Some of the best artists, from Matisse to Dylan and Kate Bush, don't see their talents diminish with age. Robert Wyatt has consistently produced wonderful music throughout his life (see 1974's Rock Bottom) but, of all his albums, this is my favourite. In fact, his late run of three albums -- Shleep (1997), Cuckooland (2003) and Comicopera -- is some of his finest work, even though his voice by this point had lost much of its upper range. To compensate, he gained some bottom range but his music also became more complex, characterised by a level of editing and layering that you might associate with films. This means it often can't be reproduced live very easily and other people find it almost impossible to cover Wyatt's music, given his chord changes and time signatures are so unorthodox. This all makes his music sound "difficult", but Wyatt has a pop sensibility and sense of humour that's often underappreciated. Another characteristic of his later music is the increasing involvement of his wife, Alfreda Benge ("Alfie"), who as well as being his muse and album cover creator, also co-wrote several songs on this album. Other collaborators on Comicopera include Brian Eno, saxophonist Gilad Atzmon, Roxy Music guitarist Phil Manzanera, Paul Weller, trombonist Annie Whitehead and singer Monica Vasconcelos. The help create a heady mix of jazz, pop and art rock, three core components of Wyatt's sound. Referring to the album's three 20-minute acts, Wyatt said in an interview that the "first section [Lost In Noise] is at home, the second [The Here & Now] is out and about in the world, and the third [Away With The Fairies] is all over the place. It's not an opera in the classic sense. There's no real plan to it."

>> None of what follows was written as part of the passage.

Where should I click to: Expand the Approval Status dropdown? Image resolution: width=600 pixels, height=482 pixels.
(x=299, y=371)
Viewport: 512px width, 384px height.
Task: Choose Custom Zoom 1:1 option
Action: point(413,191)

After a wonderful cover of Anja Garbarek's Stay Tuned, the moving Just As You Are is one of the record's finest moments, with Alfie's words dealing in a brutally honest way about Wyatt's drinking in the day (he's since battled his addiction at AA). The song is essentially about unconditional love and Weller's guitar playing and Vasconcelos' singing add to the emotional depth. Weller had already played on Wyatt's earlier records, Shleep and Cuckooland, and what connects the two is politics (both were active in Red Wedge) and a love of black American music (bebop and jazz for Wyatt, soul for Weller). The second section of the record is the most political, especially the Alfie-penned song, Out Of The Blue ("you've planted everlasting hatred in my heart"), which was apparently written in reaction to the Israeli bombardment of Lebanon, but addresses more universal themes of the horror of war and the cycle of violence. As well as playing keyboard bass on Out Of The Blue, Brian Eno also contributes musical fragments to two songs on this side, A Beautiful Peace and A Beautiful War. The sound of Beverly Chadwick's baritone saxophone is also a highlight. For the third section, Wyatt says that, "I just leave England for the last part of the record. I fly around the world and into the past, and surreal revolutionary fantasies fill my head." His decision to sing in other languages is mainly a musical one, allowing him access to a new world of vocal sounds, but his covers of songs by radical Italian post-punk outfit Consorzio Suonatori Indipendenti and Cuban communist Carlos Puebla, as well as a poem by visionary Spanish socialist Federico GarcĂ­a Lorca, are also clearly motivated by politics too. He'd had to be called it, but Wyatt's a national treasure.